▼▼▼
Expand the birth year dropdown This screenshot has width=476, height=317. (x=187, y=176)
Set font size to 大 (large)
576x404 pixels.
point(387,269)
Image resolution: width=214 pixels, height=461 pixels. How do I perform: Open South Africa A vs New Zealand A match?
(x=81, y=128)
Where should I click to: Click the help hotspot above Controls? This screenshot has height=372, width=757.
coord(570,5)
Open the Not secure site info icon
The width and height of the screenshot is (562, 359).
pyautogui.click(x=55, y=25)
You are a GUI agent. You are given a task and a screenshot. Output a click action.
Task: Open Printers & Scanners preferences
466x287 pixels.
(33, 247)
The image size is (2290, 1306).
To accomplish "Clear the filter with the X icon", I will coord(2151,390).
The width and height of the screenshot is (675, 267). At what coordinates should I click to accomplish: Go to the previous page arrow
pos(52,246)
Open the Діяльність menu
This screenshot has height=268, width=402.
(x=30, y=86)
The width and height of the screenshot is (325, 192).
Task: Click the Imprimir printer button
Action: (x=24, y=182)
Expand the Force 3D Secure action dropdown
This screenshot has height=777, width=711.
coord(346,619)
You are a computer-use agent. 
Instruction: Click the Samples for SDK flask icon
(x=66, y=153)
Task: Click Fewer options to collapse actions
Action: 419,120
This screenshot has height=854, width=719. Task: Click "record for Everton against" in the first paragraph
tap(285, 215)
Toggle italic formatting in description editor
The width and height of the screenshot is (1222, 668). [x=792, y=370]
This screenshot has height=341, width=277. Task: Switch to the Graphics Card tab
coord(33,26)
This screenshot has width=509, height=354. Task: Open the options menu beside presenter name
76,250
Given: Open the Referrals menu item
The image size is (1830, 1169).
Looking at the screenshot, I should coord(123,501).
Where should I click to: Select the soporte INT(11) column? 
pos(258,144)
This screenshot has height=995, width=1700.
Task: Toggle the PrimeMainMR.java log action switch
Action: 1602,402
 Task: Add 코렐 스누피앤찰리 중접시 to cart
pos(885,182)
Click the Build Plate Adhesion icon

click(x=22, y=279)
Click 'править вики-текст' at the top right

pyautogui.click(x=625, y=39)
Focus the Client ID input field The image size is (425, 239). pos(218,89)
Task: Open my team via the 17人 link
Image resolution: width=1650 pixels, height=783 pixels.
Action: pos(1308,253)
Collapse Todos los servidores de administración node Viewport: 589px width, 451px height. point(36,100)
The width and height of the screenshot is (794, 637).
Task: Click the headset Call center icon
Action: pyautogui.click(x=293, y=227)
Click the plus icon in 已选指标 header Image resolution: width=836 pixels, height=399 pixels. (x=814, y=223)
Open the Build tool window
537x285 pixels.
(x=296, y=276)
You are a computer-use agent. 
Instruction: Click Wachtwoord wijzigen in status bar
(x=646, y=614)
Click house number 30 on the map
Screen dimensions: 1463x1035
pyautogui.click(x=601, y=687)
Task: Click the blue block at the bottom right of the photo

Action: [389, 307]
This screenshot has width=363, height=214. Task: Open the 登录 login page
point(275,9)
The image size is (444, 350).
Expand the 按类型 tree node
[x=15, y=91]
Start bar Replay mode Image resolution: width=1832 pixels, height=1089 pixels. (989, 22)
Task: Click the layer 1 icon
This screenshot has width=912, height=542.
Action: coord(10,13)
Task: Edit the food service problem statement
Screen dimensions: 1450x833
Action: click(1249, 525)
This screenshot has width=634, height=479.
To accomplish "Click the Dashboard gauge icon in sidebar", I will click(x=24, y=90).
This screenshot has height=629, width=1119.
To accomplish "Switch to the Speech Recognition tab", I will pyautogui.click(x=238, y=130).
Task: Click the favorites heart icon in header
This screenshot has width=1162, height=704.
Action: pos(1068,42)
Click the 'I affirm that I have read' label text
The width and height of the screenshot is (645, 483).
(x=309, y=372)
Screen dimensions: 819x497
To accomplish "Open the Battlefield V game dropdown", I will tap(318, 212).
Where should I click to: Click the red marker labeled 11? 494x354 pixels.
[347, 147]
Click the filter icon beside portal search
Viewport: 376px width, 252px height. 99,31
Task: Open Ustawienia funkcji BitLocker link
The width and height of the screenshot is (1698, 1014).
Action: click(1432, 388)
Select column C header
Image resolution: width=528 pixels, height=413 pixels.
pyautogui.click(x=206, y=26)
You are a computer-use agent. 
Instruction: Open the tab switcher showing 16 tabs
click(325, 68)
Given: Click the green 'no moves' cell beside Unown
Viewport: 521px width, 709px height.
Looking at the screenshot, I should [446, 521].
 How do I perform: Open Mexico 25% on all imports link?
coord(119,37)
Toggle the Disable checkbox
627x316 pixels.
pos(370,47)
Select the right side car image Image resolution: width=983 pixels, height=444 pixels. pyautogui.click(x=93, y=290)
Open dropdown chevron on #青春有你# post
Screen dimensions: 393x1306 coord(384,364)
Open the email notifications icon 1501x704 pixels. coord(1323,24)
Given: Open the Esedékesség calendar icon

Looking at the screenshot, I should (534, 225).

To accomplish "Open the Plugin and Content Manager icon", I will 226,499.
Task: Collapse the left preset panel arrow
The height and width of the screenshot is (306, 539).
▲▲▲
What the task requires:
Copy out every line of the records above verbatim, with no changes.

Output:
Expand the birth year dropdown This screenshot has width=476, height=317. (x=187, y=176)
Set font size to 大 (large)
576x404 pixels.
point(387,269)
Image resolution: width=214 pixels, height=461 pixels. How do I perform: Open South Africa A vs New Zealand A match?
(x=81, y=128)
Where should I click to: Click the help hotspot above Controls? This screenshot has height=372, width=757.
coord(570,5)
Open the Not secure site info icon
The width and height of the screenshot is (562, 359).
pyautogui.click(x=55, y=25)
You are a GUI agent. You are given a task and a screenshot. Output a click action.
Task: Open Printers & Scanners preferences
466x287 pixels.
(33, 247)
The image size is (2290, 1306).
To accomplish "Clear the filter with the X icon", I will coord(2151,390).
The width and height of the screenshot is (675, 267). At what coordinates should I click to accomplish: Go to the previous page arrow
pos(52,246)
Open the Діяльність menu
This screenshot has height=268, width=402.
(x=30, y=86)
The width and height of the screenshot is (325, 192).
Task: Click the Imprimir printer button
Action: (x=24, y=182)
Expand the Force 3D Secure action dropdown
This screenshot has height=777, width=711.
coord(346,619)
You are a computer-use agent. 
Instruction: Click the Samples for SDK flask icon
(x=66, y=153)
Task: Click Fewer options to collapse actions
Action: 419,120
This screenshot has height=854, width=719. Task: Click "record for Everton against" in the first paragraph
tap(285, 215)
Toggle italic formatting in description editor
The width and height of the screenshot is (1222, 668). [x=792, y=370]
This screenshot has height=341, width=277. Task: Switch to the Graphics Card tab
coord(33,26)
This screenshot has width=509, height=354. Task: Open the options menu beside presenter name
76,250
Given: Open the Referrals menu item
The image size is (1830, 1169).
Looking at the screenshot, I should coord(123,501).
Where should I click to: Select the soporte INT(11) column? 
pos(258,144)
This screenshot has height=995, width=1700.
Task: Toggle the PrimeMainMR.java log action switch
Action: 1602,402
 Task: Add 코렐 스누피앤찰리 중접시 to cart
pos(885,182)
Click the Build Plate Adhesion icon

click(x=22, y=279)
Click 'править вики-текст' at the top right

pyautogui.click(x=625, y=39)
Focus the Client ID input field The image size is (425, 239). pos(218,89)
Task: Open my team via the 17人 link
Image resolution: width=1650 pixels, height=783 pixels.
Action: pos(1308,253)
Collapse Todos los servidores de administración node Viewport: 589px width, 451px height. point(36,100)
The width and height of the screenshot is (794, 637).
Task: Click the headset Call center icon
Action: pyautogui.click(x=293, y=227)
Click the plus icon in 已选指标 header Image resolution: width=836 pixels, height=399 pixels. (x=814, y=223)
Open the Build tool window
537x285 pixels.
(x=296, y=276)
You are a computer-use agent. 
Instruction: Click Wachtwoord wijzigen in status bar
(x=646, y=614)
Click house number 30 on the map
Screen dimensions: 1463x1035
pyautogui.click(x=601, y=687)
Task: Click the blue block at the bottom right of the photo

Action: [389, 307]
This screenshot has width=363, height=214. Task: Open the 登录 login page
point(275,9)
The image size is (444, 350).
Expand the 按类型 tree node
[x=15, y=91]
Start bar Replay mode Image resolution: width=1832 pixels, height=1089 pixels. (989, 22)
Task: Click the layer 1 icon
This screenshot has width=912, height=542.
Action: coord(10,13)
Task: Edit the food service problem statement
Screen dimensions: 1450x833
Action: click(1249, 525)
This screenshot has width=634, height=479.
To accomplish "Click the Dashboard gauge icon in sidebar", I will click(x=24, y=90).
This screenshot has height=629, width=1119.
To accomplish "Switch to the Speech Recognition tab", I will pyautogui.click(x=238, y=130).
Task: Click the favorites heart icon in header
This screenshot has width=1162, height=704.
Action: pos(1068,42)
Click the 'I affirm that I have read' label text
The width and height of the screenshot is (645, 483).
(x=309, y=372)
Screen dimensions: 819x497
To accomplish "Open the Battlefield V game dropdown", I will tap(318, 212).
Where should I click to: Click the red marker labeled 11? 494x354 pixels.
[347, 147]
Click the filter icon beside portal search
Viewport: 376px width, 252px height. 99,31
Task: Open Ustawienia funkcji BitLocker link
The width and height of the screenshot is (1698, 1014).
Action: click(1432, 388)
Select column C header
Image resolution: width=528 pixels, height=413 pixels.
pyautogui.click(x=206, y=26)
You are a computer-use agent. 
Instruction: Open the tab switcher showing 16 tabs
click(325, 68)
Given: Click the green 'no moves' cell beside Unown
Viewport: 521px width, 709px height.
Looking at the screenshot, I should [446, 521].
 How do I perform: Open Mexico 25% on all imports link?
coord(119,37)
Toggle the Disable checkbox
627x316 pixels.
pos(370,47)
Select the right side car image Image resolution: width=983 pixels, height=444 pixels. pyautogui.click(x=93, y=290)
Open dropdown chevron on #青春有你# post
Screen dimensions: 393x1306 coord(384,364)
Open the email notifications icon 1501x704 pixels. coord(1323,24)
Given: Open the Esedékesség calendar icon

Looking at the screenshot, I should (534, 225).

To accomplish "Open the Plugin and Content Manager icon", I will 226,499.
Task: Collapse the left preset panel arrow
The height and width of the screenshot is (306, 539).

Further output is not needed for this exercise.